### Information

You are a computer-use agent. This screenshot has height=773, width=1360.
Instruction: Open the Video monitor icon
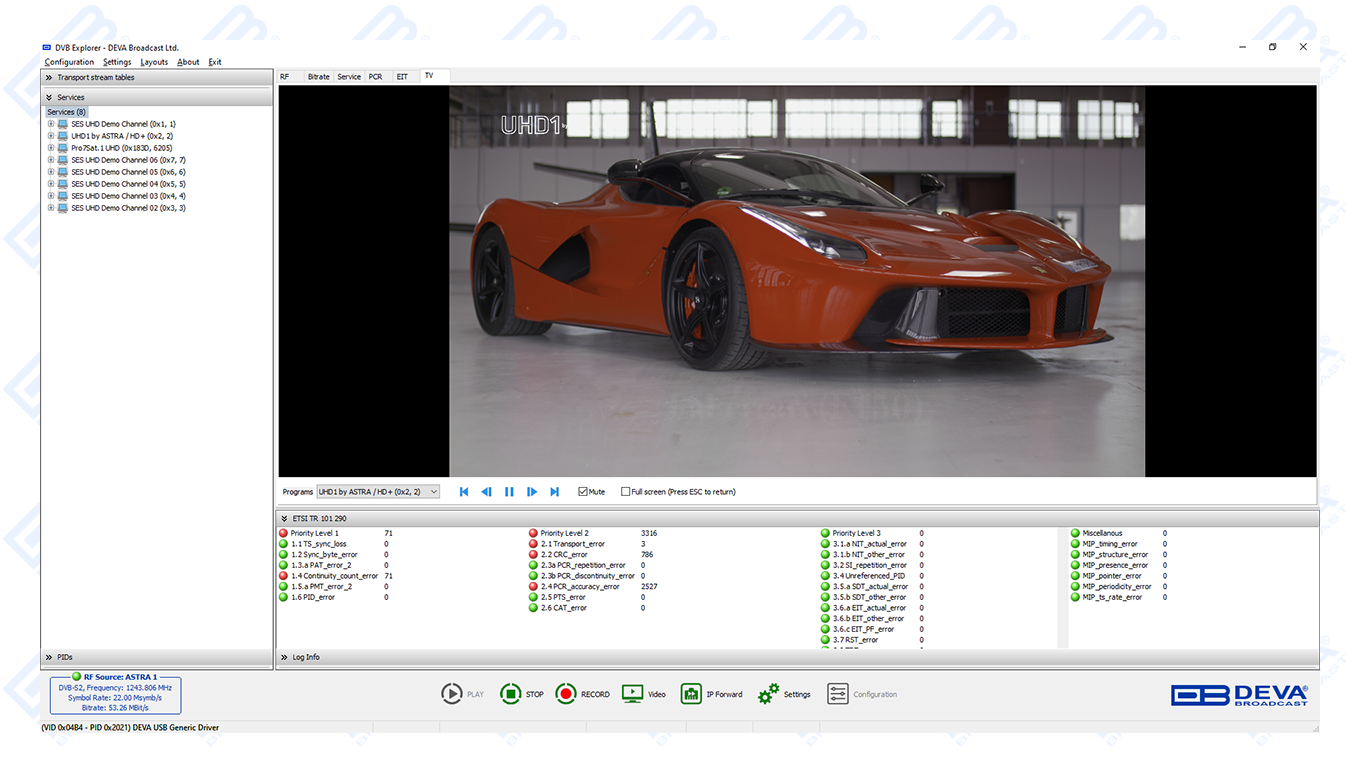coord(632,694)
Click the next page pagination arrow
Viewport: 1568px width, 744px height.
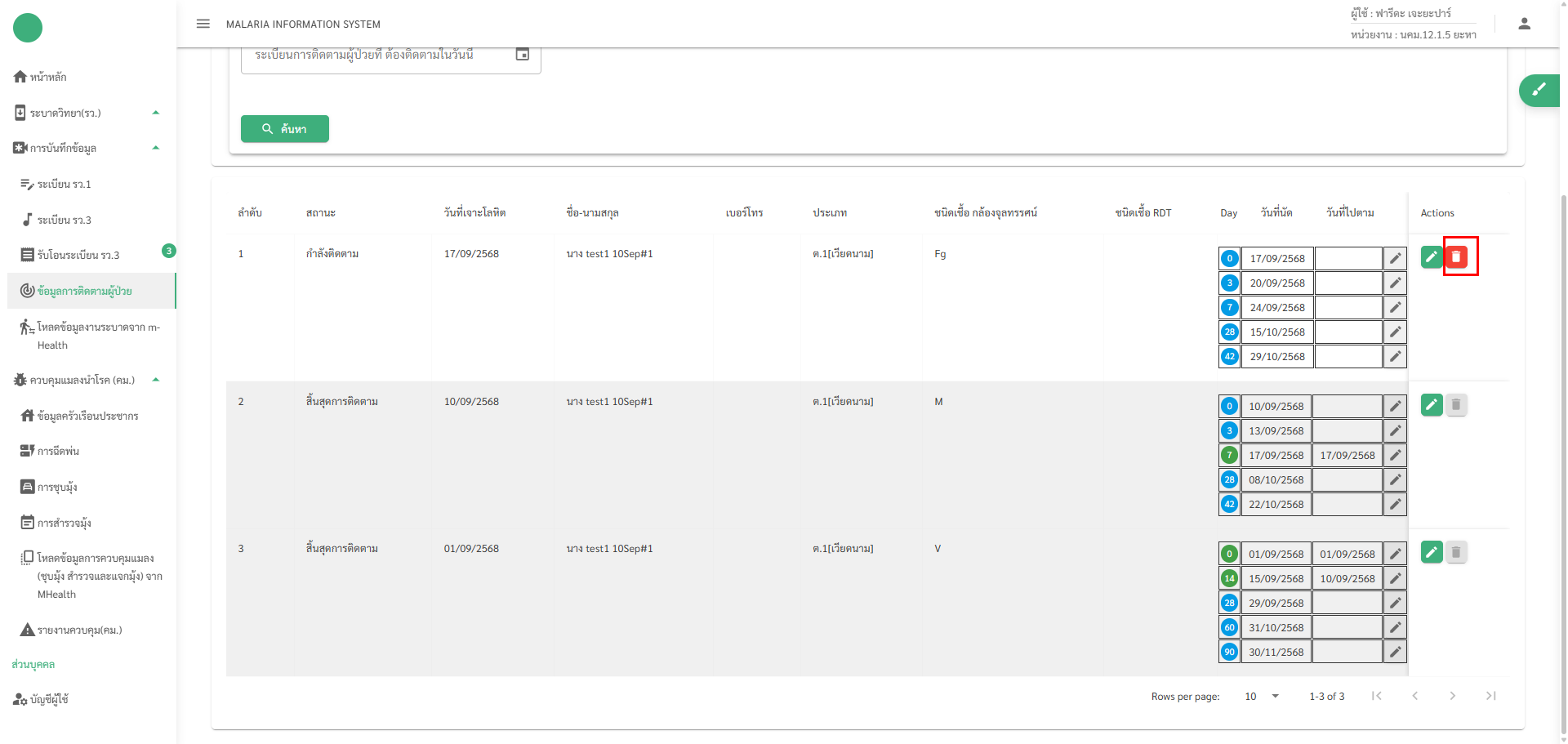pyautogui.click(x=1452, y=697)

######
### Information

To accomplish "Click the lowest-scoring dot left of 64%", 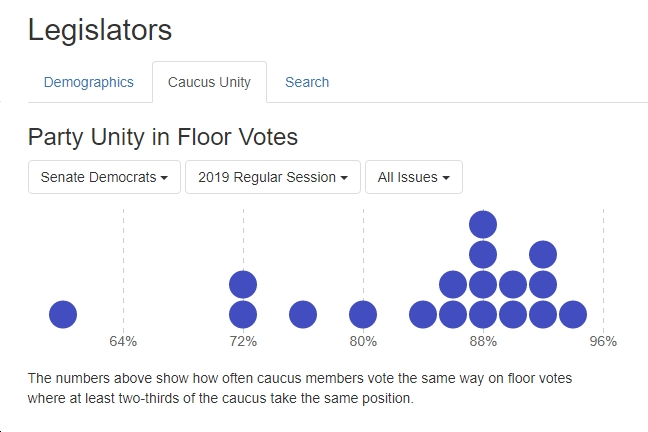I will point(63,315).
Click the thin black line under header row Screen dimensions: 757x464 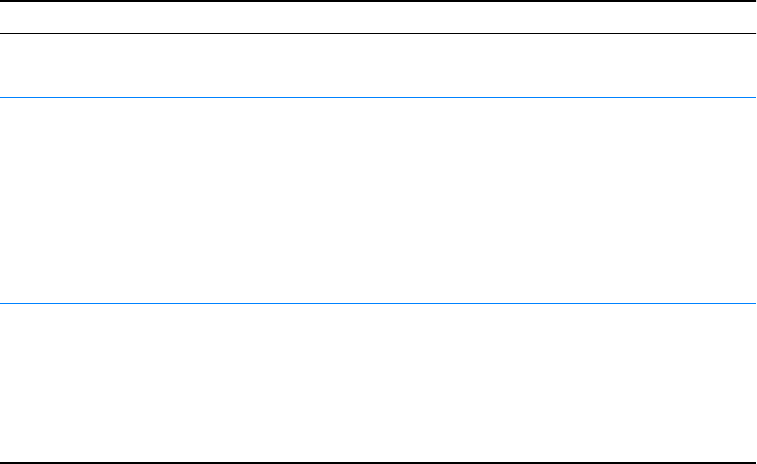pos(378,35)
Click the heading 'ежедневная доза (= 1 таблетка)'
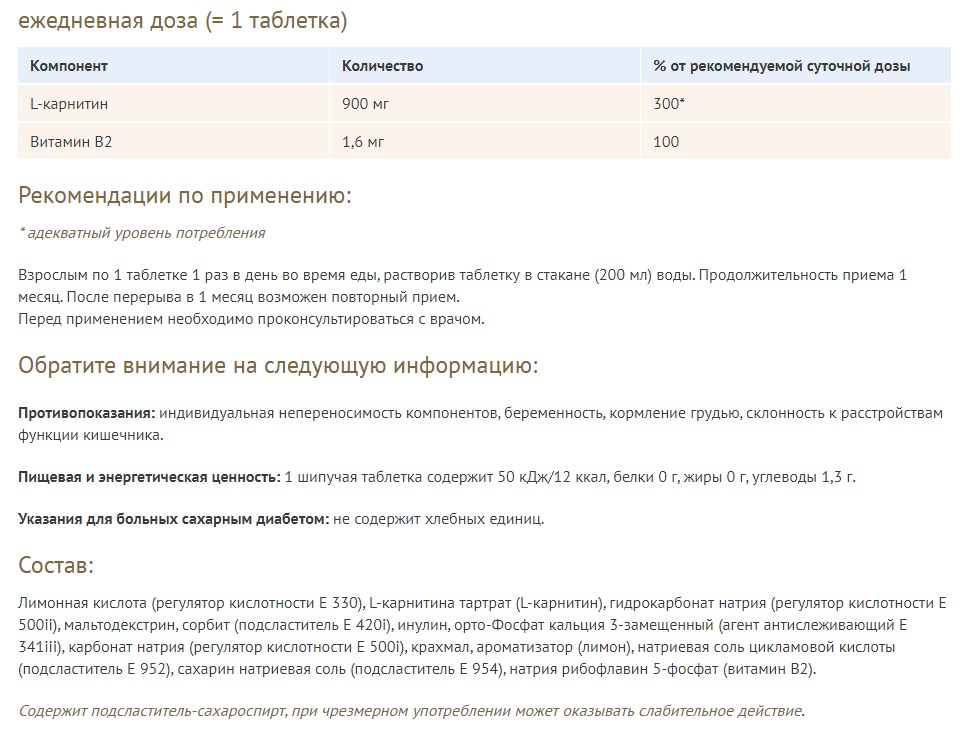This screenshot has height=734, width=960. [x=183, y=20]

######
### Information

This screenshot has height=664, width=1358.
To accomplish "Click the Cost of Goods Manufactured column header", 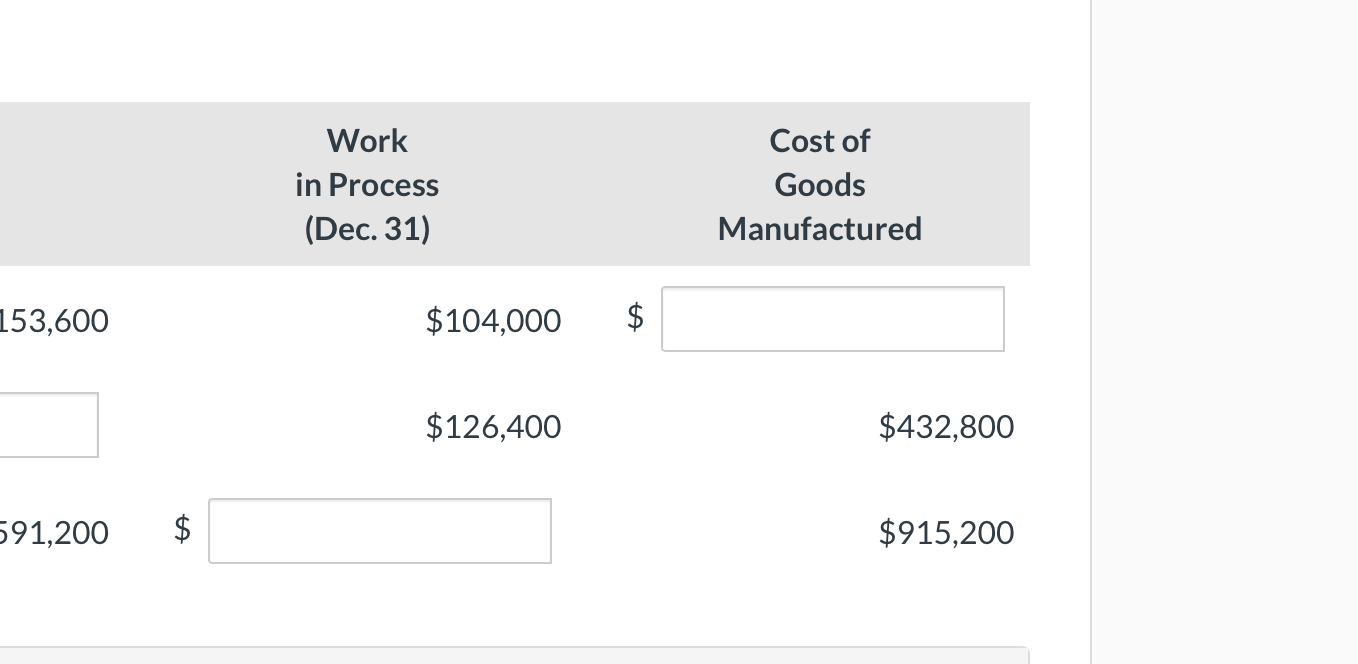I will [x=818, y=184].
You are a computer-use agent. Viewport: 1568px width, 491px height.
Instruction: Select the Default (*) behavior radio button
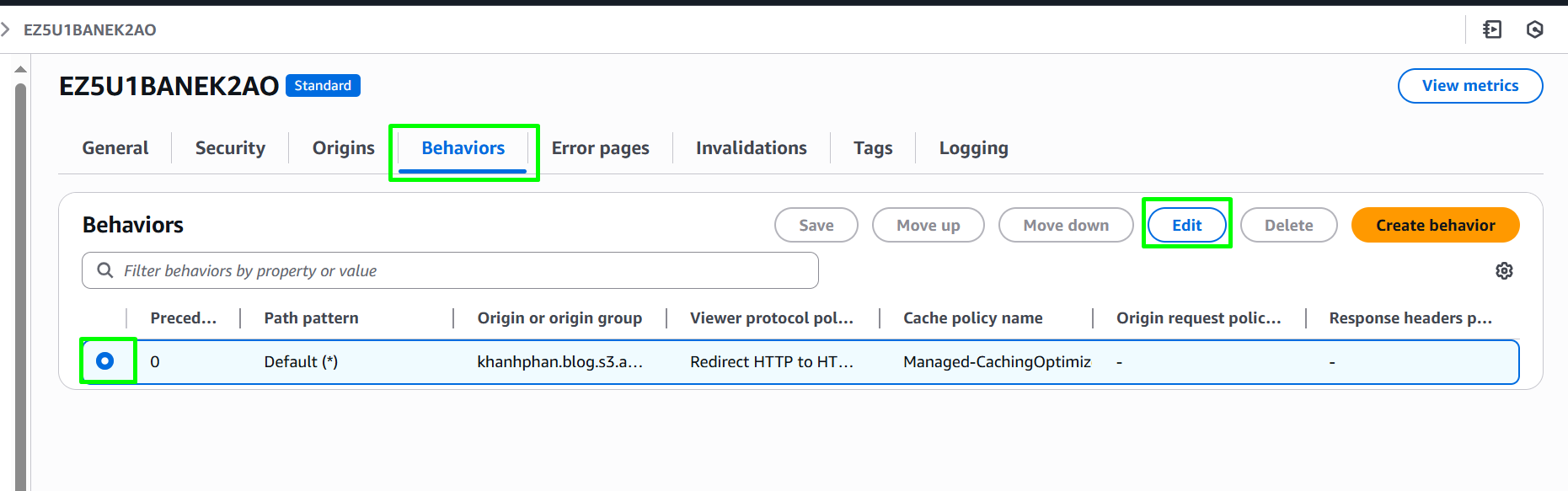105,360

######

▶ [Task instructions] Using the records above, pull out each line where the word "agent" occurs.

▶ [Response]
You are a computer-use agent. This screenshot has height=773, width=1360.
You are a computer-use agent. Viewport: 1568px width, 491px height.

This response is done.